Мариэль попыталась выглянуть из-за тюков, но не смогла — руки и ноги были связаны, она едва могла шевелиться.
— Они нас слышат… что ли? — прошептала Лунта. — Надо потише разговаривать, а то ведь побьют или кляп запихают… Слушай… похоже, нас вывезли из города. Слышишь?
— Я ничего не слышу, — ответила Мариэль-Марика. — Что тут можно понять?
Тюки воняли, от лошадей тоже пахло отнюдь не любимыми ландышами, от каждого толчка боль пробегала по шее и спине, да и голова после напитка у неё так же была наполнена странным звоном, как и у Лунты. А кроме того, душу переполняло гадкое, липкое, неотвязное чувство досады на саму себя.
— Вот именно, что ничего, — продолжала Лунта. — Не слышно галдящего народа, шума, повозок, лошадей. Только пение птиц и стрёкот кузнечиков.
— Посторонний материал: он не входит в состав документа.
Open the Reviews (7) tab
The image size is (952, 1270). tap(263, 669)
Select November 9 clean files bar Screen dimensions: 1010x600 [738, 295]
Значит, мы уже за городом.
— Так это же, наоборот, плохо, — выдохнула Мариэль, едва сдерживая подступавшие рыдания. — Теперь нас точно никто не спасёт… Они увезут нас от моих родите…
Она осеклась. Слова застряли в горле.
«Какая же я дура…» — подумала она, когда едва не выдала правду, что сбежала из дома… и не просто из дома, а из дворца, где исполнялась любая ее прихоть.
Да, её держали там, как в клетке…, но это была золотая клетка, а не вонючая телега, где она, связанная по рукам и ногам, будто куколка бабочки, тряслась по кочкам.
Но она тут же остановила свои мысленные причитания, вспомнив Дира и его холодную улыбку. Он сильно изменился с тех пор, как они были детьми. И сразу вспомнила то, ради чего сбежала.
Ради свободы… И всё? Нет, не только. Казалось, что ей было куда идти и к чему стремиться — или к кому. Странно, но уже несколько дней и ночей образ этого человека с арены не покидал её мыслей, как бы она ни гнала его прочь.
Мариэль облегченно вздохнула. Нет! Я все правильно сделала, Я должна идти туда, куда зовёт сердце, и не позволять никому решать мою судьбу.
Повозка остановилась.
— Заночуем здесь, — послышался хриплый голос Гириса, главаря похитителей, того, что со странным пятном на черной бороде.